Pathogenesis of systemic scleroderma
The basis of the pathogenesis of systemic scleroderma is the disturbance of immunity, fibrosis formation and microcirculation, interacting at the level of cellular (immunocompetent cells - fibroblasts - endothelial blood cells) and receptor-ligand systems (adhesion molecules, growth factors, interleukins, etc.).

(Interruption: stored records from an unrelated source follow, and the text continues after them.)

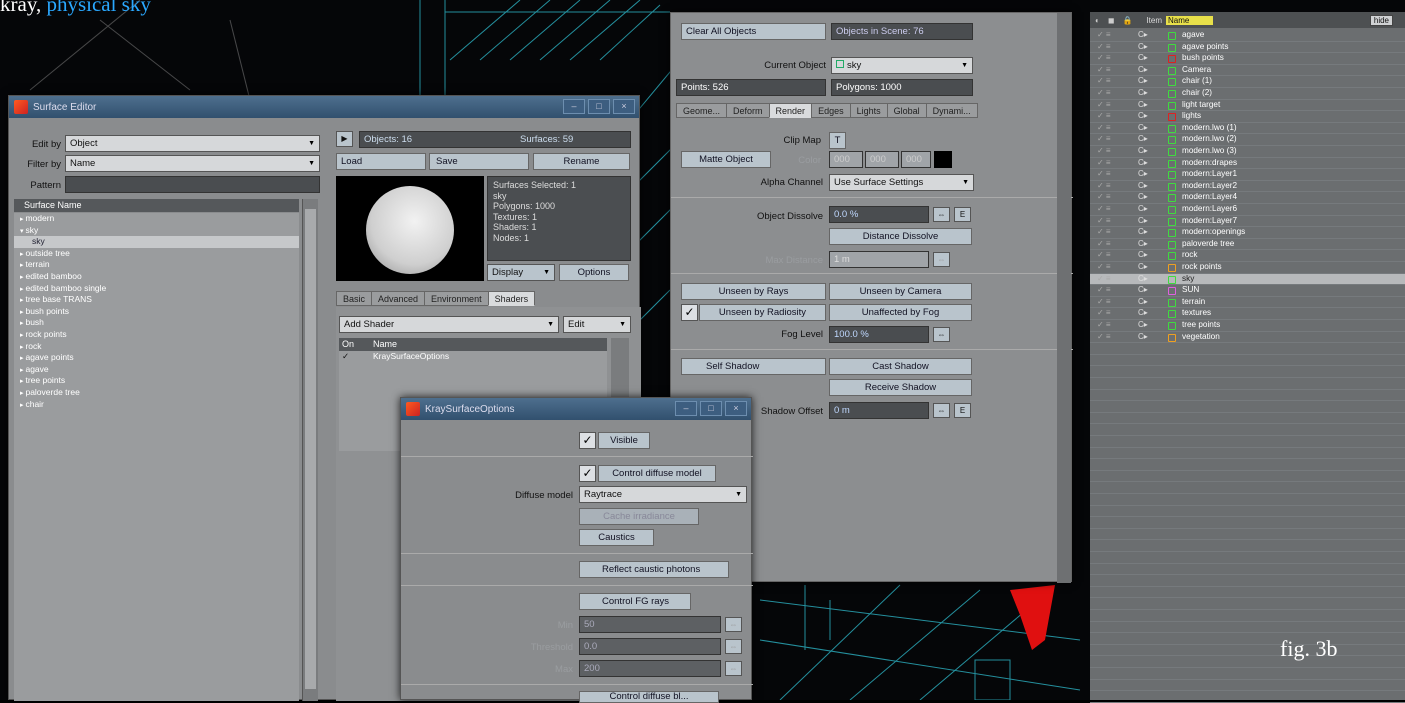 This screenshot has height=703, width=1405. Describe the element at coordinates (156, 231) in the screenshot. I see `surface-list-item: ▾ sky` at that location.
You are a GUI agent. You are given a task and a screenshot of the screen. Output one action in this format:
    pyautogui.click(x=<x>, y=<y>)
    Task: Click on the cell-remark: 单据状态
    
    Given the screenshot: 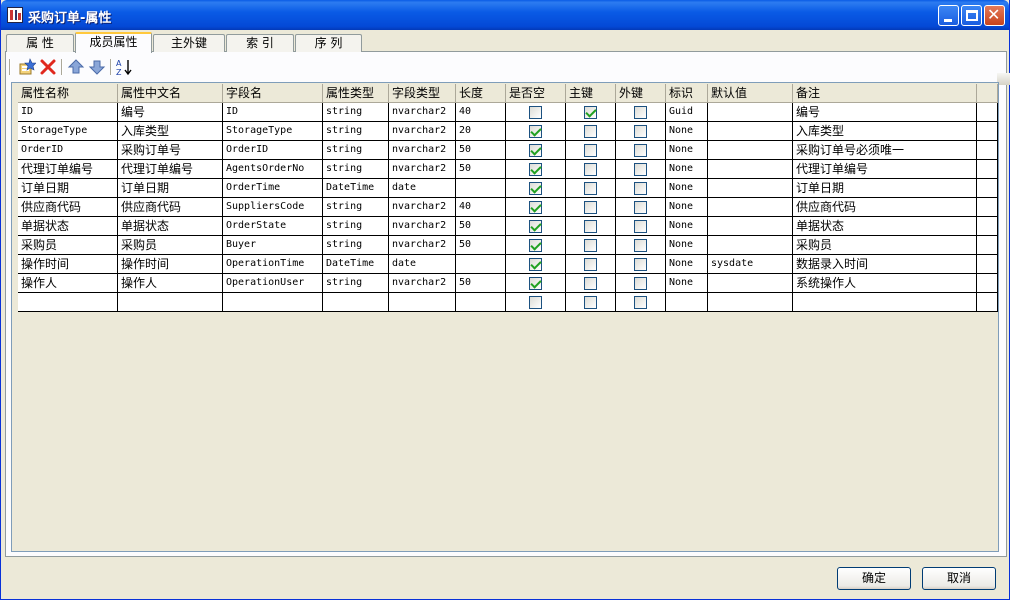 What is the action you would take?
    pyautogui.click(x=885, y=226)
    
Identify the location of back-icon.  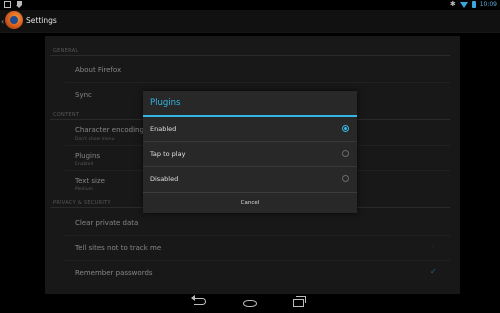
(198, 300).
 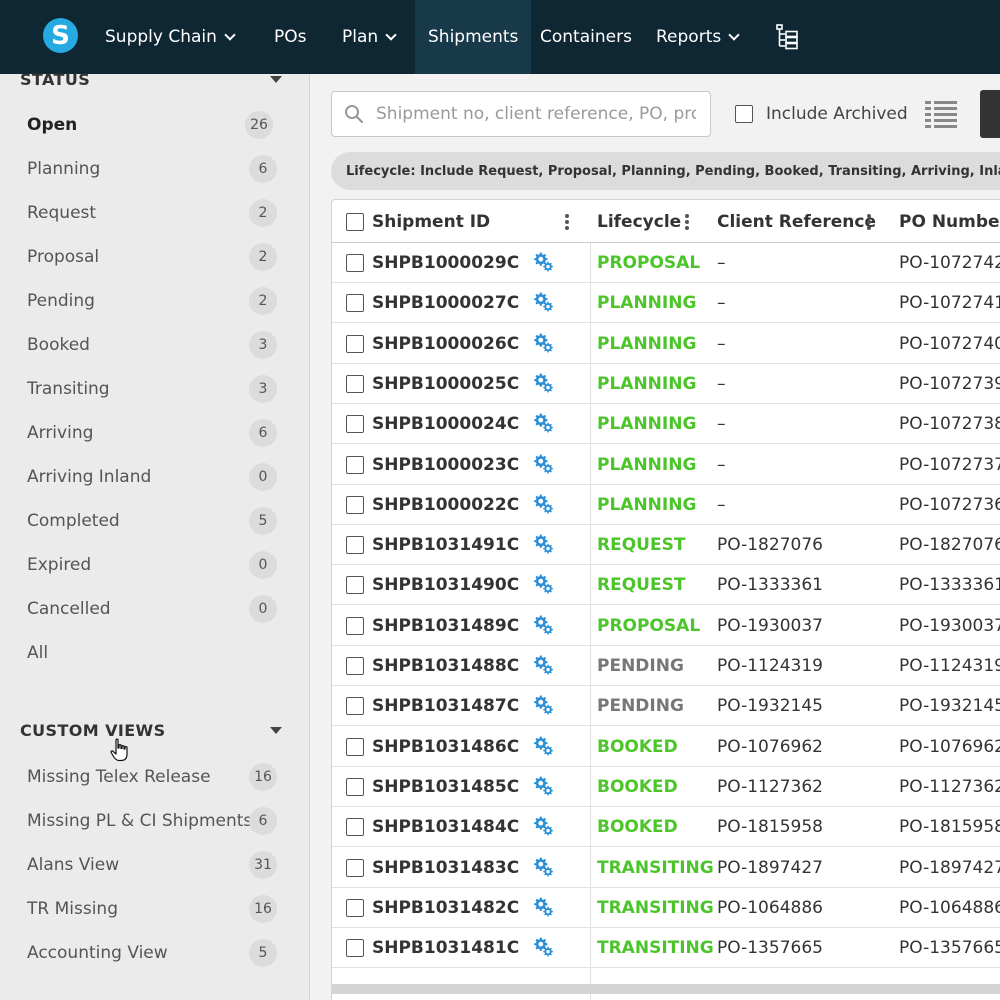 I want to click on shipment-id-link: SHPB1031483C, so click(x=446, y=868).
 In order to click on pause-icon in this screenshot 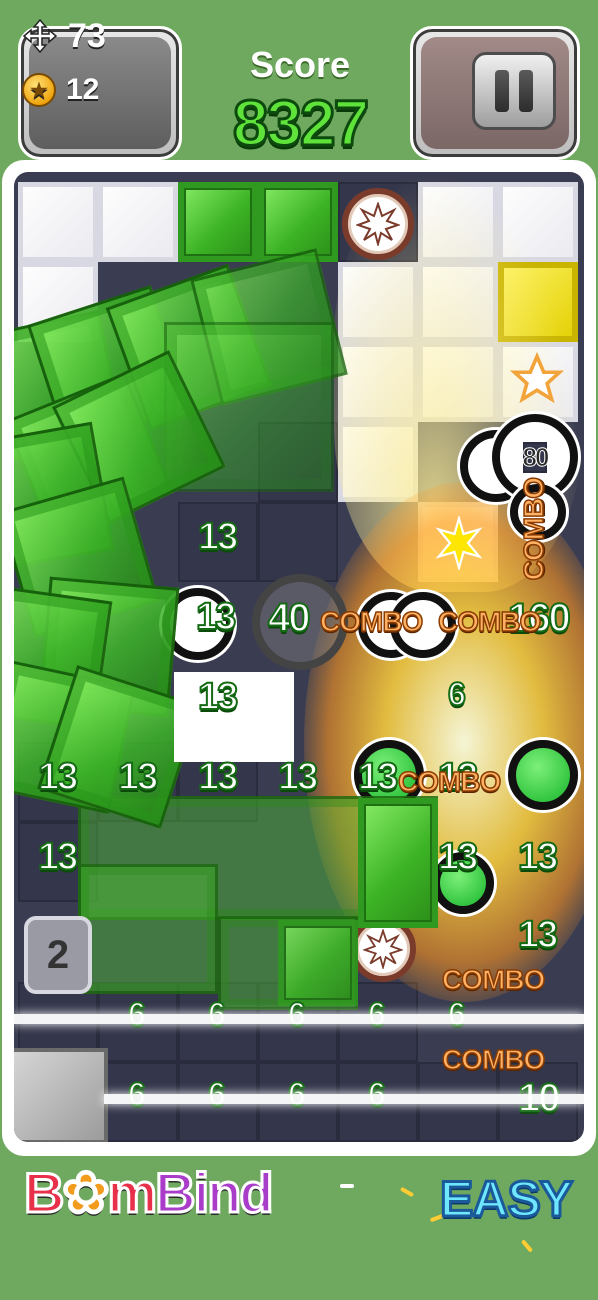, I will do `click(502, 91)`.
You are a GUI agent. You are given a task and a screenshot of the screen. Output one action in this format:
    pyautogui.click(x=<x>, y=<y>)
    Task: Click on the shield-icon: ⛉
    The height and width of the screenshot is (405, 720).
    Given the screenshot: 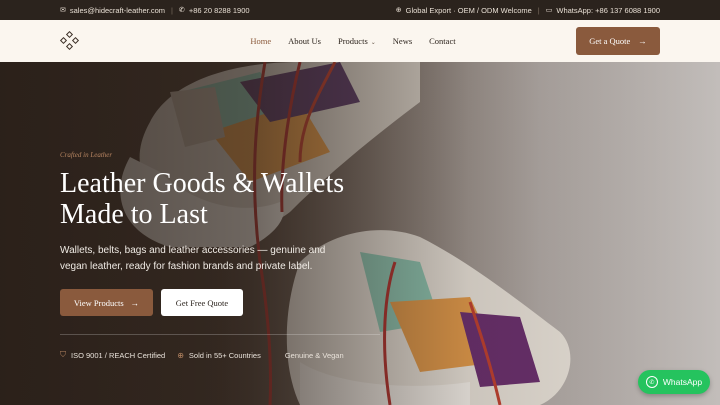 What is the action you would take?
    pyautogui.click(x=63, y=354)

Of great scientific and practical significance are the established associations between autoantibodies specific for systemic sclerosis, genetic markers and certain clinical characteristics of SSc. Thus, anticentromere antibodies are combined with markers HLA DR1, DR4 and limited skin lesions, pulmonary hypertension and chronic course, and antitopoisomerase antibodies - with DR3, DR5, DQ7, diffuse skin lesions, pulmonary fibrosis and rapidly progressive course of systemic sclerosis. The pathogenetic role of T-cell disorders, their participation in the development of vascular pathology and fibrosis in SSc have been proven. In the early stage of the disease, perivascular infiltration of the dermis with CD4 T-lymphocytes, mucoid swelling of the vessel wall, accumulation of fibroblasts and activated mast cells in the perivascular space, and expression of ICAM-1 on endothelial cells are detected. Damage to vessels and the microvasculature is the most important link in the pathogenesis and morphogenesis of systemic scleroderma. Signs of activation and destruction of the endothelium, proliferation of smooth muscle cells, thickening of the intima and narrowing of the lumen of the microvasculature, and thrombosis are characteristic. Increased collagen formation and fibrosis occupy a major place in the pathogenesis and are the cause of systemic scleroderma, determining the nosological specificity of the disease. Hyperactivity of fibroblasts, possibly genetically determined, leads to excessive production of intercellular matrix components, increased neofibrillogenesis, and generalized fibrosis.